2/ Mise en place de tests ADN
Comme cela a déjà pu être réalisé en Argentine avec la Banque Nationale de Données Génétiques (BNDG), qui a fété cette année ses 35 ans d’existence au 1er juin 2022, nous reconnaissons l’importance de la mise en place de tests ADN gratuits, légaux, sécurisés et encadrés dans tous les pays, tant d’accueil que d’origine, concernés par l’adoption. Cette mesure pourrait être complétée par la création d’une base de données collaborative par pays intégrant la famille de naissance. Les tests ADN demeurent aujourd’hui la seule manière scientifique d’assurer la fiabilité d’un lien de filiation entre une personne adoptée et sa supposée famille de naissance. L’encadrement de cette pratique permettrait d’éviter l’utilisation des données personnelles et d’empêcher toute activité commerciale qui en découlerait. Avant la mise en place effective d’une banque nationale de données des tests ADN, pour les personnes pouvant justifier qu’elles ont été adoptées, une première avancée serait de procéder à la dépénalisation des tests ADN dans tous les pays où ils sont encore interdits. En effet, un encadrement étatique est indispensable pour éviter la privatisation et la monétisation d’un marché lié à la recherche des origines.

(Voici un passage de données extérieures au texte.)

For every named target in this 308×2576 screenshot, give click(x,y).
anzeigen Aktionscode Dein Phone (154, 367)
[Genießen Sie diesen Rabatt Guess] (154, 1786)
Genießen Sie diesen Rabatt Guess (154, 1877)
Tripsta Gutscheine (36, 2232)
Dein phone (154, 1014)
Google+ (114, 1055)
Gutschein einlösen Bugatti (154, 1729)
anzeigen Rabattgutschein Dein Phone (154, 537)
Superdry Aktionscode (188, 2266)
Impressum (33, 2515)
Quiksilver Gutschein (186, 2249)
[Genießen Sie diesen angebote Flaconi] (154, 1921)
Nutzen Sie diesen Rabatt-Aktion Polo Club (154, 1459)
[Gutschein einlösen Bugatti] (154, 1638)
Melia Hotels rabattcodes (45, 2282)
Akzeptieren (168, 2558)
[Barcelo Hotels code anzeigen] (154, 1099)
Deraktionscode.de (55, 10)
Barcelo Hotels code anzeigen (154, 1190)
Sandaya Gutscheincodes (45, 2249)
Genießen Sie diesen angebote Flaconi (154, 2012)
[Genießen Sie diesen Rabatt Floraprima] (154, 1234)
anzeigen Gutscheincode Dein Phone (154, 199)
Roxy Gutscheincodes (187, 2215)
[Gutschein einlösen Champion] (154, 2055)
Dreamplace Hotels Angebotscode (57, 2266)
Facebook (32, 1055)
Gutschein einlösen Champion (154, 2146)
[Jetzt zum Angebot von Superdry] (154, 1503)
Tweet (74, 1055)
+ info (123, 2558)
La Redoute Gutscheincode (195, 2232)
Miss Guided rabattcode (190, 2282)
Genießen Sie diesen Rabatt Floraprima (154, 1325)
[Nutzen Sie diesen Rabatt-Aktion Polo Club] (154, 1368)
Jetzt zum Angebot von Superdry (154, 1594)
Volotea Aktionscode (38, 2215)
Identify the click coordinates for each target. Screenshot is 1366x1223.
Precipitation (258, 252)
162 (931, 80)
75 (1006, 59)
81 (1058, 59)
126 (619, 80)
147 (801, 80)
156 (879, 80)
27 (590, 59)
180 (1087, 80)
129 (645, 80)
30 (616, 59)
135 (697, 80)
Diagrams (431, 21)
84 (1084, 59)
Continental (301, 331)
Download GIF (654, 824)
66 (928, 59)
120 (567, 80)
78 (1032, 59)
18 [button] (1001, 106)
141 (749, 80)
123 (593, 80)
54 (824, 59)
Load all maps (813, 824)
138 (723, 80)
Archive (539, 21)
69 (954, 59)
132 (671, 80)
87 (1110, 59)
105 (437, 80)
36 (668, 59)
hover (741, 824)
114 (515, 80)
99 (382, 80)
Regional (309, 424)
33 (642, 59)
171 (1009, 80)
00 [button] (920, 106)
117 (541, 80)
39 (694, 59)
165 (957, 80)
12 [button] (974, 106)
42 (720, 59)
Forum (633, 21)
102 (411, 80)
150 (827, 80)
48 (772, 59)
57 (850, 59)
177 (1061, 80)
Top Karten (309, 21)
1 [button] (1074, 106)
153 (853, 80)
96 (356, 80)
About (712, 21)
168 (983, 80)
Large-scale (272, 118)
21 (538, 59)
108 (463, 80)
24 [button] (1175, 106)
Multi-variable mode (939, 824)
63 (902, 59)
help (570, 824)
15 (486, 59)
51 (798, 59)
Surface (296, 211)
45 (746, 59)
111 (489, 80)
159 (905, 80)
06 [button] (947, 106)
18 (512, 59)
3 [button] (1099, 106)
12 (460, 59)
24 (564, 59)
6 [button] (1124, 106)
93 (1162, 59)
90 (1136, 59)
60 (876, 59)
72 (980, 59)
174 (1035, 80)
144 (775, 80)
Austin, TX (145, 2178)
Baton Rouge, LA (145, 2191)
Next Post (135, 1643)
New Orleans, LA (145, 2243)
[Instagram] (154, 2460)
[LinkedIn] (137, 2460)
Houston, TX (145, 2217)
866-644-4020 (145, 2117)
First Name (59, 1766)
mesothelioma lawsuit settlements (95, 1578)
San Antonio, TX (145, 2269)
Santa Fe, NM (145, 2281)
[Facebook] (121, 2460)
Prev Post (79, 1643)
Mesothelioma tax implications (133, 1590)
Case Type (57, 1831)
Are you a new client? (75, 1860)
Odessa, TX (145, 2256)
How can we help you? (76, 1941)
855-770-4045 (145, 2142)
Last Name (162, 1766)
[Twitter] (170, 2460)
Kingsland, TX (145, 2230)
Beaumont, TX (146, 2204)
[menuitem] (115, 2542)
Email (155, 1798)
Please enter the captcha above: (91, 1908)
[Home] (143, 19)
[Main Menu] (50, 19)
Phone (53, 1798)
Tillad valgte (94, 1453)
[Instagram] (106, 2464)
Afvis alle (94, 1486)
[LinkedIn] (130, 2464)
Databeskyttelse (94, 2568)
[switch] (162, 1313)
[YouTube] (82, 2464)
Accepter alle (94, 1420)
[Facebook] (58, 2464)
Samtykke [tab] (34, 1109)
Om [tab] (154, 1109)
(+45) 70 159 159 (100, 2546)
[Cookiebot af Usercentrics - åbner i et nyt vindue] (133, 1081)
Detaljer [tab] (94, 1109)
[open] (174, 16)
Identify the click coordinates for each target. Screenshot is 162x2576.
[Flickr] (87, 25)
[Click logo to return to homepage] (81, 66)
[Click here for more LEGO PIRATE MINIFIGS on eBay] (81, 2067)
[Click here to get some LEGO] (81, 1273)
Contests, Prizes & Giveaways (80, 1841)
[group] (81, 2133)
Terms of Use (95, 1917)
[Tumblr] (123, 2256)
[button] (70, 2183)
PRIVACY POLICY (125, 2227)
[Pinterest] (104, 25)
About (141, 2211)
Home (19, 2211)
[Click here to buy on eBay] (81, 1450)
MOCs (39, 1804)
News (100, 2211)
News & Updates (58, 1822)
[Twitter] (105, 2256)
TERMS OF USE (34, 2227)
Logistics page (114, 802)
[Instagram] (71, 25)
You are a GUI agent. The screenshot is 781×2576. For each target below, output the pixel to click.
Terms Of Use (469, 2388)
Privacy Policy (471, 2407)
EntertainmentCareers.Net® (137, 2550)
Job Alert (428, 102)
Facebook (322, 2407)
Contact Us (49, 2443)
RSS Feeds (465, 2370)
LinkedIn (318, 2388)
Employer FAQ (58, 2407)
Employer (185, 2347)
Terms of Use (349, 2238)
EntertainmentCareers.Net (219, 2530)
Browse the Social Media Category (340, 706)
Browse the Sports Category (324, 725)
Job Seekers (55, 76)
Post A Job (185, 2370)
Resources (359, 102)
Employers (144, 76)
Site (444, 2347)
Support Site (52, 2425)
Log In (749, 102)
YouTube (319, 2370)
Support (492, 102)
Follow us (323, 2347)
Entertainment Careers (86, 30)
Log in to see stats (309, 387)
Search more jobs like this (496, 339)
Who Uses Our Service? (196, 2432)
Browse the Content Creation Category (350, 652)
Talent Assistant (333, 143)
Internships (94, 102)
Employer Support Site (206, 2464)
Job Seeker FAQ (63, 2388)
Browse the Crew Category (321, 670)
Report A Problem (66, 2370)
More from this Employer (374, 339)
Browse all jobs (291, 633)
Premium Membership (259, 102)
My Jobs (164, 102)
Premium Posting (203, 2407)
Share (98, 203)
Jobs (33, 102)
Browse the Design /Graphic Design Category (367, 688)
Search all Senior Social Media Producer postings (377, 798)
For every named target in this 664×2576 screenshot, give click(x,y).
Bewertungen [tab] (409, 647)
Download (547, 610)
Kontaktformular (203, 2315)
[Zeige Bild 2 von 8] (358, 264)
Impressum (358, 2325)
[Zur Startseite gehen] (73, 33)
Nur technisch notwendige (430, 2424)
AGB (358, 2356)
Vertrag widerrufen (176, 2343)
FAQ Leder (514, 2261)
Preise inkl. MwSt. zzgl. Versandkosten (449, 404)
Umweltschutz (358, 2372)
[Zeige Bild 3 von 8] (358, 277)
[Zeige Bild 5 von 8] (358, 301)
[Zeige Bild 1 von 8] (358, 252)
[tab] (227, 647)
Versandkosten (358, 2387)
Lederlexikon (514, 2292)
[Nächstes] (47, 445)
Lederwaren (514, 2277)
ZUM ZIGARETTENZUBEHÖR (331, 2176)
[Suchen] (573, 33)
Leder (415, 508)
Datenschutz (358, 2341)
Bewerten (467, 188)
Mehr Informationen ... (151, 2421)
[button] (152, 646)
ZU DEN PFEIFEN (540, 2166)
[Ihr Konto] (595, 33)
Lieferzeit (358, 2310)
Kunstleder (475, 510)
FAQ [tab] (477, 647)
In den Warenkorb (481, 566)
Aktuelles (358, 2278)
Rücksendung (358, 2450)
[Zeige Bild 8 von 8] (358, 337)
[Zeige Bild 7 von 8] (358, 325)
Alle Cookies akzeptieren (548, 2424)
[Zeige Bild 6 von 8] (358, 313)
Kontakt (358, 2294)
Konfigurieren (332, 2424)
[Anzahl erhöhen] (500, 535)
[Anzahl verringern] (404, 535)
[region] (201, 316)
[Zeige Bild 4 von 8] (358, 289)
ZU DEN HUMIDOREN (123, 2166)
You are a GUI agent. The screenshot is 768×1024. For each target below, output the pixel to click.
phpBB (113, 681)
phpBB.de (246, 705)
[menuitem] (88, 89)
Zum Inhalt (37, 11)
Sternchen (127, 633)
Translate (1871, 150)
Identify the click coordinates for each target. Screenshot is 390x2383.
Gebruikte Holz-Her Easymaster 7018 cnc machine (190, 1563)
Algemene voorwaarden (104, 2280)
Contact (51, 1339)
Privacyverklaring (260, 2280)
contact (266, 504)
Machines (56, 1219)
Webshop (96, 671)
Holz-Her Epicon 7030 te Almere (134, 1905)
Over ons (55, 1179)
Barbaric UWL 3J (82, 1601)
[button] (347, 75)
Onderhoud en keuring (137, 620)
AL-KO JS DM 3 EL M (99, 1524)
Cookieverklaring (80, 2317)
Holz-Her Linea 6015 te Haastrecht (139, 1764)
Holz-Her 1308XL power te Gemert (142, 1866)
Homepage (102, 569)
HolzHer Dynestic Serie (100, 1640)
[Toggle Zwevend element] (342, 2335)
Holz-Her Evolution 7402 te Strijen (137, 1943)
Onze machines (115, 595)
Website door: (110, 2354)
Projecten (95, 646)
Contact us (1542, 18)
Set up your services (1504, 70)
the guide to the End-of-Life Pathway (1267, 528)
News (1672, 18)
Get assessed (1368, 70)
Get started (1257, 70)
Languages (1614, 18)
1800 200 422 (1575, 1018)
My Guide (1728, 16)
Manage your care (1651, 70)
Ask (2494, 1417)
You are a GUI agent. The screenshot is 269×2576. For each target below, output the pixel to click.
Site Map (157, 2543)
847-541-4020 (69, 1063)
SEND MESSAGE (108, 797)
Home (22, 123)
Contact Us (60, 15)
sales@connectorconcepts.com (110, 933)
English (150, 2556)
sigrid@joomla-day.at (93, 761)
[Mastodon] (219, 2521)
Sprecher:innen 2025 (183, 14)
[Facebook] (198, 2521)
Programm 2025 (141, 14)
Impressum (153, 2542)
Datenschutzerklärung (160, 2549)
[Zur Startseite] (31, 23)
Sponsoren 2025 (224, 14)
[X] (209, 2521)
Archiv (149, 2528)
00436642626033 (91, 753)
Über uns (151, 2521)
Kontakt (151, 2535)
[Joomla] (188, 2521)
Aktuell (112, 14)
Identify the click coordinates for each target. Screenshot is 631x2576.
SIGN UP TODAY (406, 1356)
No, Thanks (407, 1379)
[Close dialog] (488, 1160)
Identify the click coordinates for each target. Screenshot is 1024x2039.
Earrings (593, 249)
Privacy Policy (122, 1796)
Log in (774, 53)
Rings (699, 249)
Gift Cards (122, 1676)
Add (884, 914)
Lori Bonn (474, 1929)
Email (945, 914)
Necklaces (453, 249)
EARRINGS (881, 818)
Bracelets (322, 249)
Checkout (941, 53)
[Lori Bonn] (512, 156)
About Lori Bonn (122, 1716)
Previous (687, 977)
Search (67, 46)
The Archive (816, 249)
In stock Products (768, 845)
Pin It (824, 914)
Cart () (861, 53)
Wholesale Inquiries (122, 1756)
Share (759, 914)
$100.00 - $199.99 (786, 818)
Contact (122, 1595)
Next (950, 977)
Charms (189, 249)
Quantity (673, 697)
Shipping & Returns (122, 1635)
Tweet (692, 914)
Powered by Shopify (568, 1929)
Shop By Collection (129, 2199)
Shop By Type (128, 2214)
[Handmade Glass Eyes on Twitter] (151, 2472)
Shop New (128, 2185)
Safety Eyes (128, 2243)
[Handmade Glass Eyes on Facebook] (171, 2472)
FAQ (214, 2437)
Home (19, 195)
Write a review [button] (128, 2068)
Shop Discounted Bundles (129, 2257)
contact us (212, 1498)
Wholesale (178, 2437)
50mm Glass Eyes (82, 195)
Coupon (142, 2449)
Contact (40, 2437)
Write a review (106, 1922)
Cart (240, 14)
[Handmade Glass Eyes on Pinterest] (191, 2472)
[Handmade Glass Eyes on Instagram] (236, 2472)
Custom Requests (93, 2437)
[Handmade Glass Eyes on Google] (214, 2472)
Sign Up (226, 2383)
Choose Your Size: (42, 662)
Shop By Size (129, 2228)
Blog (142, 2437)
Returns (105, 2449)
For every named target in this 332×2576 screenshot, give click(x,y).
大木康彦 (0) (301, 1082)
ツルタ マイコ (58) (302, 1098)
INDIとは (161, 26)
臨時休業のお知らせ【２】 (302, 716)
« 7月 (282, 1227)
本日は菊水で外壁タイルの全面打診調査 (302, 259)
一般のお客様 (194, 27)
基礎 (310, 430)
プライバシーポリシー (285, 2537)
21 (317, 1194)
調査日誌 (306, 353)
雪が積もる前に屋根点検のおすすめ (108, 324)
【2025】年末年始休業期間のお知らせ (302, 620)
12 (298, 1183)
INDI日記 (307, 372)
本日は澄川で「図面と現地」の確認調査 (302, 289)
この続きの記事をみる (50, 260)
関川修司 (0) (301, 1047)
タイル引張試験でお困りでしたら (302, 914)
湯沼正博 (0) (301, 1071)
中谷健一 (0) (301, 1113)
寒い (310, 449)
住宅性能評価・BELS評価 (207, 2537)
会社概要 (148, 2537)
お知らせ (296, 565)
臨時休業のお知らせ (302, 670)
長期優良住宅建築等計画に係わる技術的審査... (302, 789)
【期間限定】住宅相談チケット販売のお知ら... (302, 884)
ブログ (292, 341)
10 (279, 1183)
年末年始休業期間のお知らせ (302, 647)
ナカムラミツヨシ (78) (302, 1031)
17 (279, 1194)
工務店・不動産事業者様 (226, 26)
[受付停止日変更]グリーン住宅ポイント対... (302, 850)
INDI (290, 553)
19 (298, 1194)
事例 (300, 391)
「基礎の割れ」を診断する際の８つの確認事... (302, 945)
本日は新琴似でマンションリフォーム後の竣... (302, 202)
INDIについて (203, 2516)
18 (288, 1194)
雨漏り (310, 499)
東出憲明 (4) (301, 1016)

3/ Contrôle des organismes d’adoption agréés
L’article 11 c) de la Convention de 1993 prévoit déjà que les organismes d’adoption agréés soient soumis à la surveillance par les autorités compétentes, et cela est répété dans la boîte à outil. De manière plus concrète, il semblerait judicieux de renforcer cet aspect par un contrôle des organismes d’adoption agréés tous les 3 ans, à l’instar de la durée de validité des agréments délivrés aux candidats à l’adoption. Ce contrôle permettrait de vérifier la probité des acteurs de l’adoption et la conformité des dossiers d’adoption passés et en cours de procédure. Afin de limiter toutes dérives, en cas de soupçon de pratiques douteuses, la suspension immédiate de l’agrément de l’OAA et de toutes procédures d’adoption en cours de l’opérateur devrait pouvoir être prononcée. Cette mesure devrait pouvoir être complétée par la mise à pied immédiate de toute personne soupçonnée de corruption ou de trafic d’influence et d’une interdiction de travailler à vie pour une association caritative liée à la protection de l’enfance.
4/ Identité
Lors des précédentes Commissions Spéciales pour la Convention Adoption de 1993, il a été acté qu’une personne adoptée se voit attribuer la nationalité de l’un des parents adoptifs ou de l’Etat d’accueil. Il nous apparaît également opportun d’offrir la possibilité à celles et ceux qui le souhaitent d’ajouter les noms des parents de naissance sur les papiers officiels.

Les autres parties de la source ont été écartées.